From the data that follows, copy every line holding the string "Мобильные".

START TASK DATA

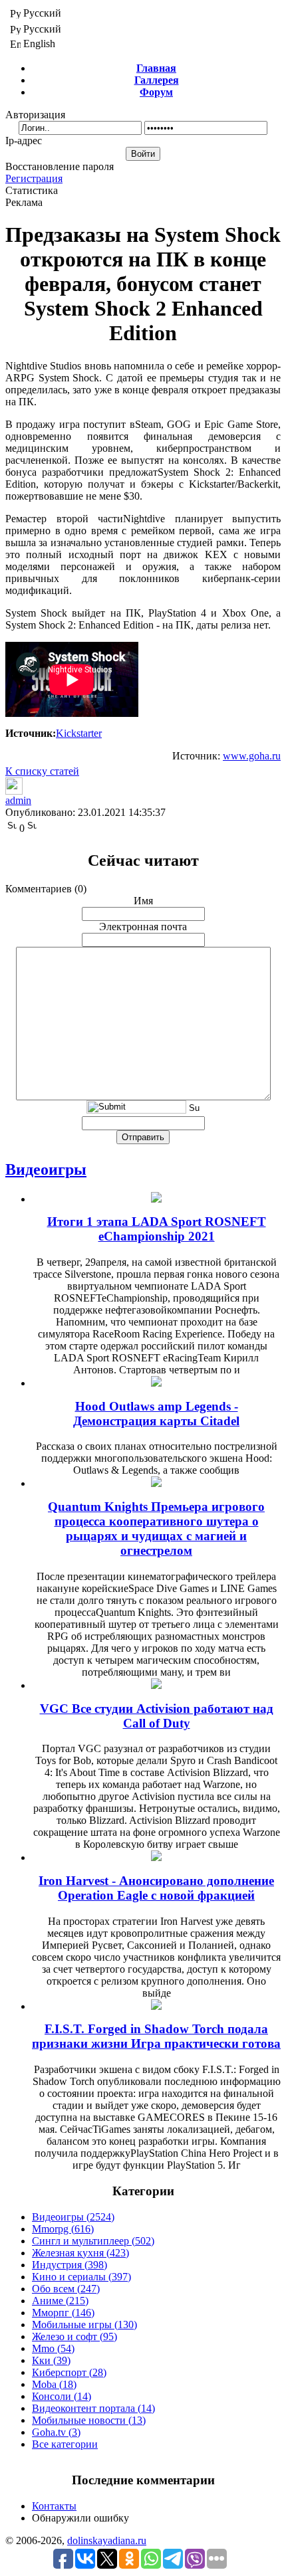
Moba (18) (54, 2384)
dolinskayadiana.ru (106, 2540)
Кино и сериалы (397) (81, 2276)
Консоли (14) (61, 2396)
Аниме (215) (60, 2300)
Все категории (65, 2444)
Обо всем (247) (66, 2288)
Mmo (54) (53, 2348)
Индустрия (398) (69, 2264)
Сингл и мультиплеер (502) (93, 2240)
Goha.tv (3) (56, 2432)
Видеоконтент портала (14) (93, 2408)
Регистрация (34, 178)
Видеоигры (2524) (73, 2217)
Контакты (54, 2506)
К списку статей (42, 771)
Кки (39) (51, 2360)
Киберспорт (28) (69, 2372)
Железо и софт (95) (74, 2336)
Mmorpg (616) (63, 2228)
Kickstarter (79, 733)
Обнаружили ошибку (80, 2518)
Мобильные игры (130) (84, 2324)
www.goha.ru (252, 755)
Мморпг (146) (63, 2312)
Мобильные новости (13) (89, 2420)
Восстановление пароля (59, 166)
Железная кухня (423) (80, 2252)
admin (18, 800)
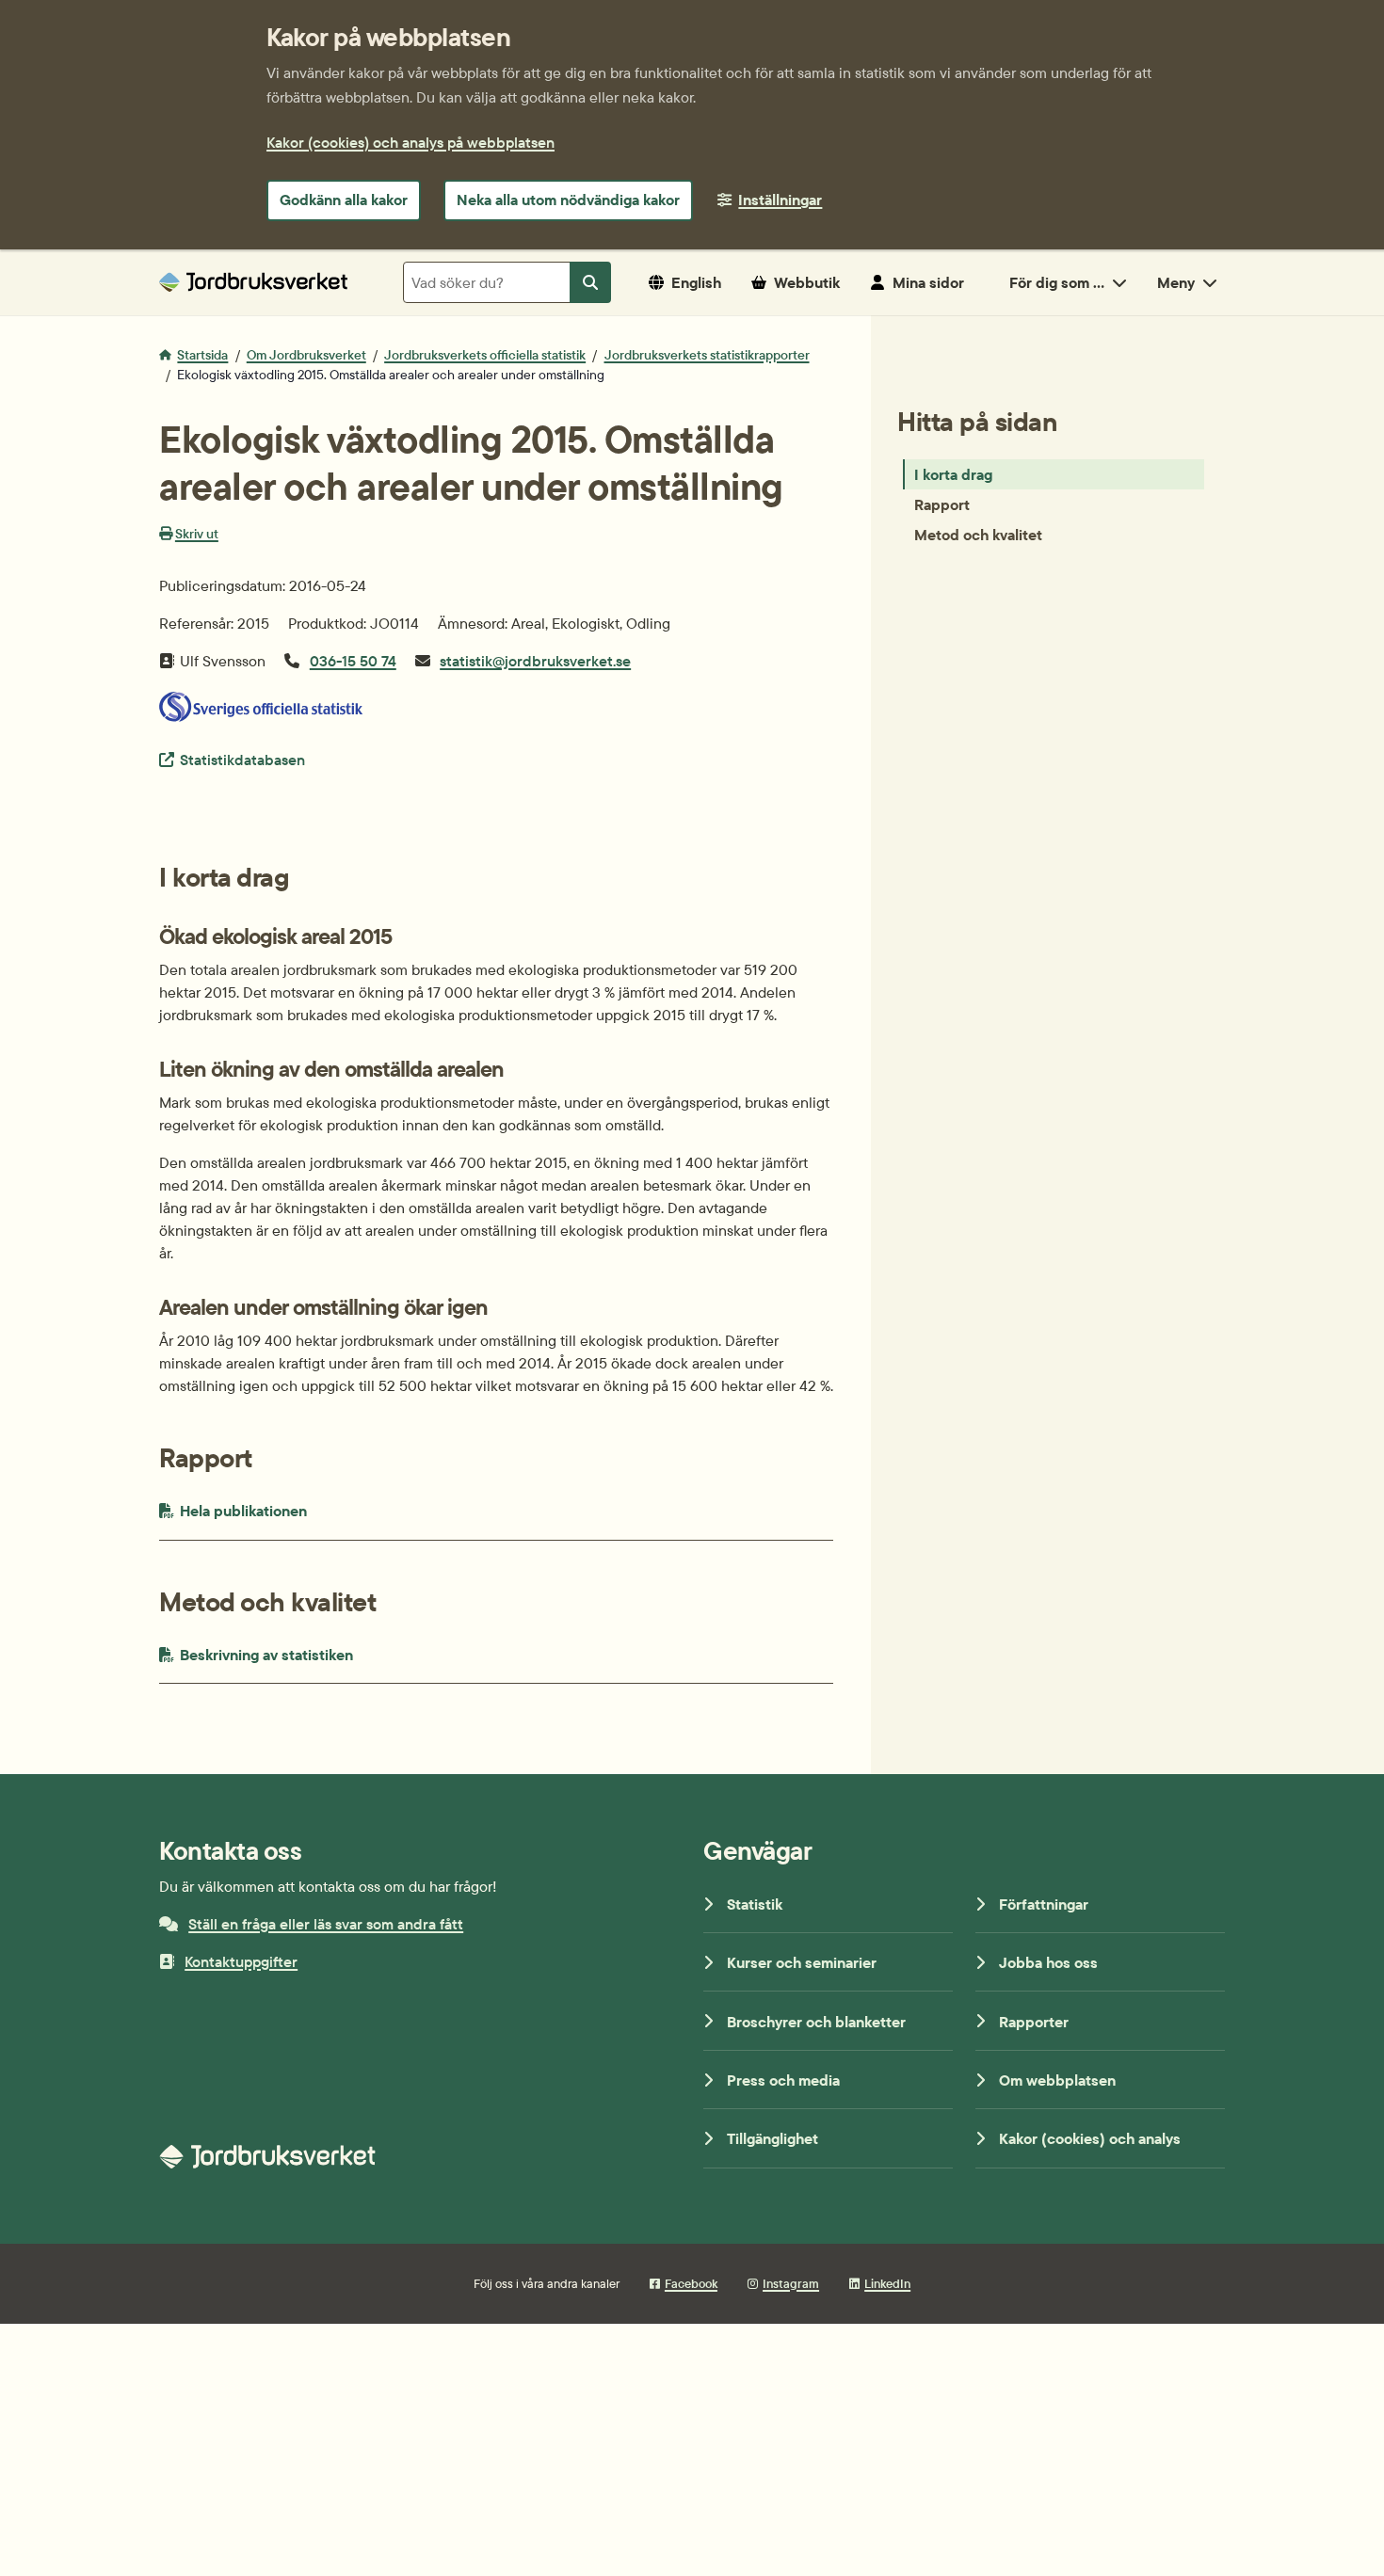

END TASK DATA

ANSWER -
Мобильные игры (130) (84, 2324)
Мобильные новости (13) (89, 2420)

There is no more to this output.